_Exercise prompt:_ Please pick up the fund prospectus passage on the Fixed Income Portfolio after its last sentence and continue it.

The bar chart and table above show the Portfolio's Institutional Class Shares
performance year-by-year, best and worst performance for a quarter, and average
annual total return for the past 1 and 5 year periods and since inception. The
table also shows the corresponding returns of the Portfolio's benchmark index.
The Lipper Money Market Average is an index that shows the performance of other
money market funds. The Investment Class Shares would have had similar annual
returns, but returns would have generally been lower as expenses of this class
are higher. The variability of performance over time provides an indication of
the risks of investing in the Portfolio. How the Portfolio has performed in the
past does not necessarily indicate how the Portfolio will perform in the
future. You may obtain the Portfolio's SEC 7-day current yield by calling 1-
800-522-1525.

                                       2


<PAGE>

 FIXED INCOME PORTFOLIO

         Objective  The Fixed Income Portfolio seeks above average total return
                    over a market cycle of three to five years.

          Approach  The Portfolio invests in a diversified portfolio of fixed
                    income securities, including U.S. Government securities,
                    corporate bonds, mortgage securities, and to a limited
                    extent, foreign fixed income securities. The Portfolio
                    invests primarily in investment grade securities, but also
                    may invest a portion of its assets in high yield securities,
                    also known as "junk bonds." The Adviser will use futures,
                    swaps and other derivatives in managing the Portfolio.

           Process  The Adviser actively manages the maturity and duration of
                    the Portfolio in anticipation of long-term trends in
                    interest rates and inflation. Depending on the Adviser's
                    outlook for the economy, interest rates and inflation, the
                    Adviser may lengthen or shorten the Portfolio's average
                    maturity or duration. The portfolio managers as a team
                    determine the Portfolio's overall maturity and duration
                    targets and sector allocations. The portfolio managers then
                    individually select particular securities for the Portfolio
                    in various sectors within those overall guidelines. The
                    Adviser alters the Portfolio's weightings in various sectors
                    based on its perception of value. The Adviser may sell
                    securities when it believes that expected risk-adjusted
                    return is low compared to other investment opportunities.

   Principal Risks  Market prices of the Portfolio's holdings respond to
                    economic developments, especially changes in interest rates,
                    as well as to perceptions of the creditworthiness of
                    individual issuers. Generally, fixed income securities
                    decrease in value as interest rates rise and vice versa.
                    Prices of fixed income securities also generally will fall
                    if an issuer's credit rating declines, and rise if it
                    improves.

                    The prices of mortgage securities may be particularly
                    sensitive to changes in interest rates because of the risk
                    that borrowers will become more or less likely to refinance
                    their mortgages. For example, an increase in interest rates
                    generally will reduce prepayments, effectively lengthening
                    the maturity of some mortgage securities, and make them
                    subject to more drastic price movements. Because of
                    prepayment issues, it is not possible to predict the
                    ultimate maturity of mortgage securities.

                    The Portfolio's investments in high yield securities expose
                    it to a substantial degree of credit risk. Prices of high
                    yield securities will rise and fall primarily in response to
                    changes in the issuer's financial health, although changes
                    in market interest rates also will affect prices. High yield
                    securities may experience reduced liquidity, and sudden and
                    substantial decreases in price, during certain market
                    conditions.

_Supplied records:_
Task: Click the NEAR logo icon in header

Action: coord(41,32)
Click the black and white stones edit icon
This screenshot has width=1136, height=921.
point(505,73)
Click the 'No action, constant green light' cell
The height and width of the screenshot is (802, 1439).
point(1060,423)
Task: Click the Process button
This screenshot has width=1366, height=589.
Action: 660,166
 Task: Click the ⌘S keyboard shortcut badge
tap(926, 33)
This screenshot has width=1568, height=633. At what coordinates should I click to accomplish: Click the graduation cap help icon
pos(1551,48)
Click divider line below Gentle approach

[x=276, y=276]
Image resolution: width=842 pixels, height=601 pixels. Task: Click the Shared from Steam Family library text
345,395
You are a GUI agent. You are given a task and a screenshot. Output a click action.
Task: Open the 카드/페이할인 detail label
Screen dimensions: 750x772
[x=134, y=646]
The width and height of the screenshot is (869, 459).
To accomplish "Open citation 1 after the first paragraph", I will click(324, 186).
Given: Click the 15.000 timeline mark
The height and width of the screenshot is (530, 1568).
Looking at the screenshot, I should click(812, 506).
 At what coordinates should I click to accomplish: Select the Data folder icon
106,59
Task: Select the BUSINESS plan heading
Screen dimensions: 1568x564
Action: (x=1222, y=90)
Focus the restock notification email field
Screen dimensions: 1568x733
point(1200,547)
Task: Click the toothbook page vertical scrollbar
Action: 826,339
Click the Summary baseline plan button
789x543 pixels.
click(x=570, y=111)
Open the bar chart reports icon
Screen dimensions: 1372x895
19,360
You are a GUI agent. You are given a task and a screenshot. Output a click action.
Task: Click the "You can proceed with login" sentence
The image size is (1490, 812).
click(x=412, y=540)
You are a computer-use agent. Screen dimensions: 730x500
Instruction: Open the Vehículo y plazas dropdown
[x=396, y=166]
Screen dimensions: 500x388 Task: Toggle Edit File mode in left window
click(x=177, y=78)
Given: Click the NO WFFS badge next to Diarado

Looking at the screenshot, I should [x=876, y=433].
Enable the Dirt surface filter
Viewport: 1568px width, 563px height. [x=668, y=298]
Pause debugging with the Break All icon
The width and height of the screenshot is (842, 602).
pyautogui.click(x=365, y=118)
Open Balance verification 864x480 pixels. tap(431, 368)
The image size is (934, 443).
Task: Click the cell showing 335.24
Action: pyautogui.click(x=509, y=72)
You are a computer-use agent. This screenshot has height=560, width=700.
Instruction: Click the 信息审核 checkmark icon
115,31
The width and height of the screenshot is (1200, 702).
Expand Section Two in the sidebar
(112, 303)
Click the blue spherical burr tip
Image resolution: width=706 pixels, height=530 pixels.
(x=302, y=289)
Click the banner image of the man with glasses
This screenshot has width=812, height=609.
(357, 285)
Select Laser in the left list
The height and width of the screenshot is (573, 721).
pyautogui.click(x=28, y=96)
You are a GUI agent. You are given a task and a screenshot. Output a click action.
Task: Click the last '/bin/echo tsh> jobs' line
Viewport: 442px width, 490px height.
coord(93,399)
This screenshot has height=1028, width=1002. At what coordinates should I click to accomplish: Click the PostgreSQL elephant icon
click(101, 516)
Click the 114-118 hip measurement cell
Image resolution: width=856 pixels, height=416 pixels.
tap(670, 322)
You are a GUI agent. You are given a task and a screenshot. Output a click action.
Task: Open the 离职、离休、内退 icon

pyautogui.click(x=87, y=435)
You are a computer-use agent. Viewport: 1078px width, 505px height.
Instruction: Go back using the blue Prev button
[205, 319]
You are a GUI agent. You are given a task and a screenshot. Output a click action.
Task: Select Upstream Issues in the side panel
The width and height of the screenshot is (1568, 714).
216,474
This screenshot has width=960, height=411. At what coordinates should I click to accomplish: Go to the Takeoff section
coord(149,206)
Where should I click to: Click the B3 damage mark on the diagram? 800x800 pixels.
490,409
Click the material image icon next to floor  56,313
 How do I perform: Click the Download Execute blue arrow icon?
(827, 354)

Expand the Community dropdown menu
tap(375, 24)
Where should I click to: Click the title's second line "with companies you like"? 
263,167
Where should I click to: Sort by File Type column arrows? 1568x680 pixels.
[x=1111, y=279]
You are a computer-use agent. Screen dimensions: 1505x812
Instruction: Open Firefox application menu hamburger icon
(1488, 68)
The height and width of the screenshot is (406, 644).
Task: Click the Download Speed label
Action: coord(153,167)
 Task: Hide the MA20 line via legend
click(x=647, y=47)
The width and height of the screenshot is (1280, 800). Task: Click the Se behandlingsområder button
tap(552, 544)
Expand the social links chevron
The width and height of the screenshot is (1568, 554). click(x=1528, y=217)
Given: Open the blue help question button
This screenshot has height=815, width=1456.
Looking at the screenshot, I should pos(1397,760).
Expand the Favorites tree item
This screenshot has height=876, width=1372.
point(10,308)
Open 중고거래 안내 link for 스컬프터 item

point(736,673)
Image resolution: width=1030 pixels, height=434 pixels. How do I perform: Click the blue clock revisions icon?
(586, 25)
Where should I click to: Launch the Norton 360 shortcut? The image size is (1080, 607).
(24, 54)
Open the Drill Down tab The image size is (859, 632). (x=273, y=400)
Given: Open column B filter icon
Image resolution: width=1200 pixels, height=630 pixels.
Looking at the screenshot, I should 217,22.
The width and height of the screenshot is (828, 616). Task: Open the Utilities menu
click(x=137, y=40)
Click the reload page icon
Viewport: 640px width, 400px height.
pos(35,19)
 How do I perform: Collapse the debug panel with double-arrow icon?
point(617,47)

_Written answer:_
                    The Portfolio also is subject to the risks of investing in
                    derivatives and, to a limited extent, foreign fixed income
                    securities. Foreign fixed income securities may be
                    denominated in foreign currencies, which will fluctuate in
                    value relative to the U.S. dollar. The Portfolio may use
                    derivatives to hedge some or all of the risks associated
                    with foreign currencies. Certain hedging strategies or
                    instruments may not be available or practical in certain
                    markets or under certain conditions. Hedging the Portfolio's
                    currency risks involves certain risks, including the
                    possibility of mismatching the Portfolio's obligations under
                    a forward or futures contract with the value of securities
                    denominated in a particular currency. Please read the
                    section entitled "Important Investment Information" for more
                    information about these risks.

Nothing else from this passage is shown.